In his first poems “Death of the Orphan”, “Death of the Shepherd”, “To Mr. Ludovick Strank” and “The Shadow of Homer” he explores the themes of death, human emotions and most importantly nature. Despite the difficulties he had to face in writing in Greek language, Solomos made tremendous progress over a very short period of time. He went on to write his most famous work “Hymn to Liberty”. In it, he salutes Liberty and describes the harsh times of the Greek peoples during the Turkish yoke. After commemorating the glory of Ancient Greece, he describes vividly numerous victorious scenes from the Greek War of Independence and prompts the Greeks to fight for their freedom. It was the first star that was shining in the Modern Greek sky of poetry. Part of it would later become Greece’s and Cyprus’ national anthem, which is till this day.

Some of his most famous works include “To the Death of Lord Byron”, a poem in reminiscence of Lord Byron, “O Kritikos”, one of his most successful poems of which unfortunately only excerpts remain and “The Destruction of Psara”. Solomos’ magnum opus “The Free Besieged” is regarded as a hallmark in Modern Greek poetry. It is a hymn to will and debt of man, who is willing to risk everything for something he believes in, in the case of the poem, the people of Messolongi, who sacrificed themselves because they wanted to live free. The poem’s title refers to the fact that even though they are besieged by the Turkish army, they are free in their spirit. Sadly, while it took nearly 30 years for Solomos to complete his masterpiece, today only fragments exist.

Common themes in all of his works are rich and vivid fantasy, the power of imagery, the musical tone of each word, imparting a rhythm to his poem and a total harmony, religion, love towards his country and love towards the human being and nature.

Dionysios Solomos laid the foundations of Modern Greek poetry.

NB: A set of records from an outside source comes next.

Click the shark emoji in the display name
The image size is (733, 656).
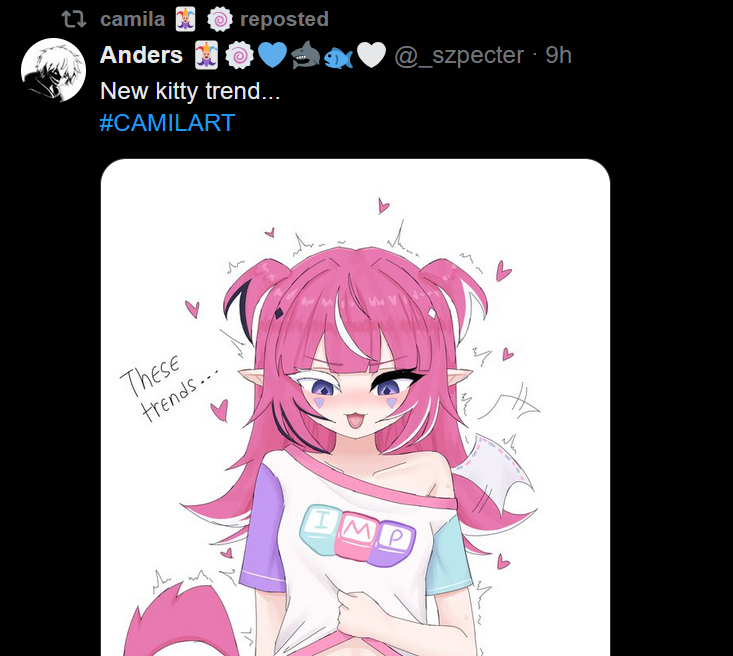(305, 55)
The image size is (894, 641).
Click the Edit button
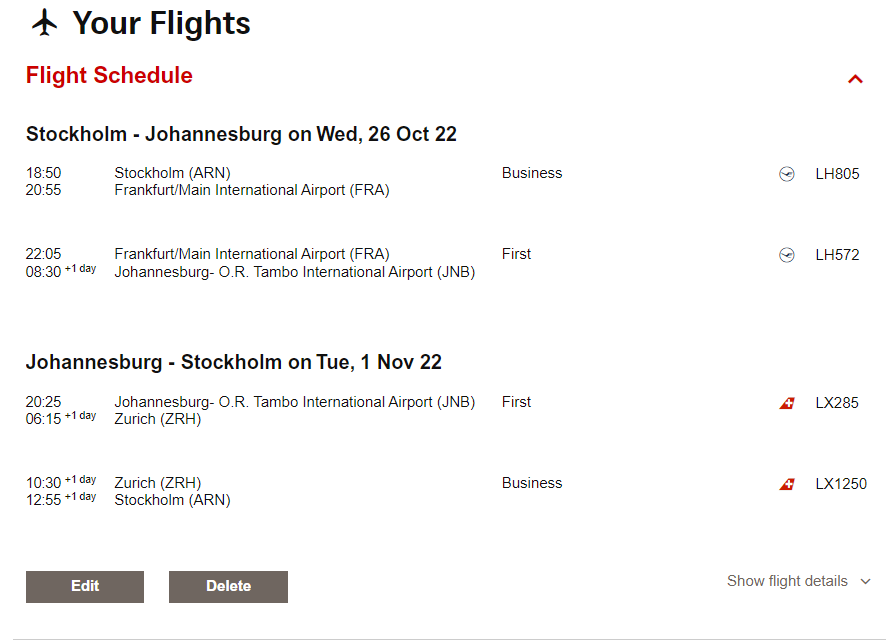[x=85, y=587]
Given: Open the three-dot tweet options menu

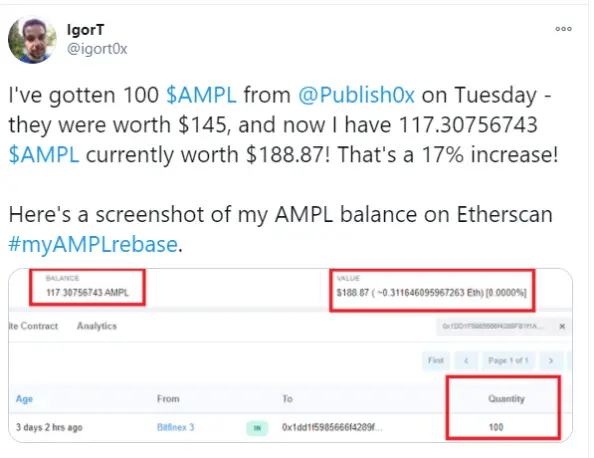Looking at the screenshot, I should pos(563,29).
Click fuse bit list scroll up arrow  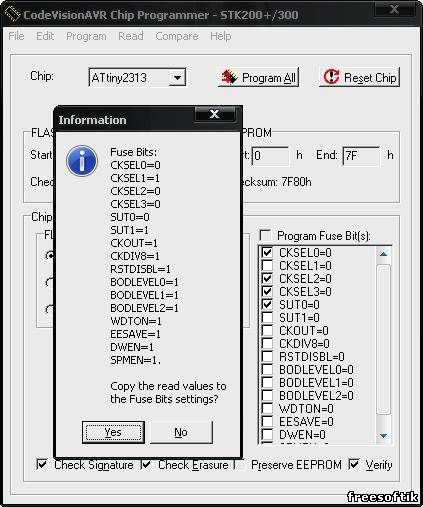click(x=383, y=254)
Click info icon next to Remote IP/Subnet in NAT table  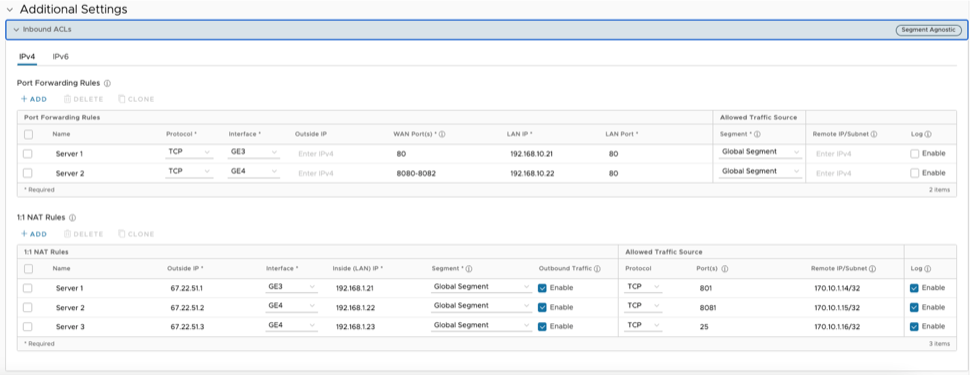point(872,269)
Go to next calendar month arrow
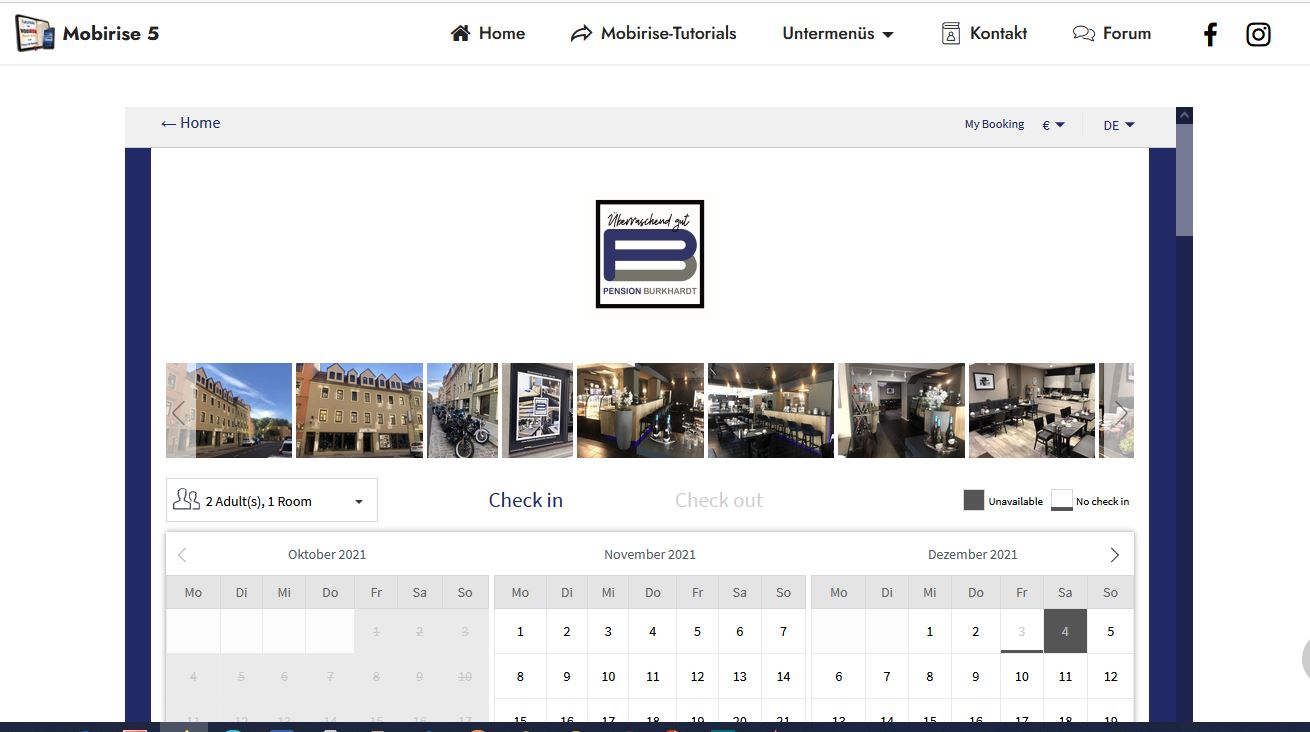Image resolution: width=1310 pixels, height=732 pixels. (x=1114, y=555)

He was the first to mix art with ethnic elements and notions. His works had enormous impact on all the poets who followed after him and for this he is the founder of the Eptanesos School of Poetry. He was one of the strongest proponents of the Greek language because through it he could convey the highest ideas of human intellect in his poems. He died in 1857 from encephalopathy at the age of 59.


  1. ”Solomos, Dionysios”. Helios New Encyclopaedic Dictionary. Passas, I. Athens. 1946. Print.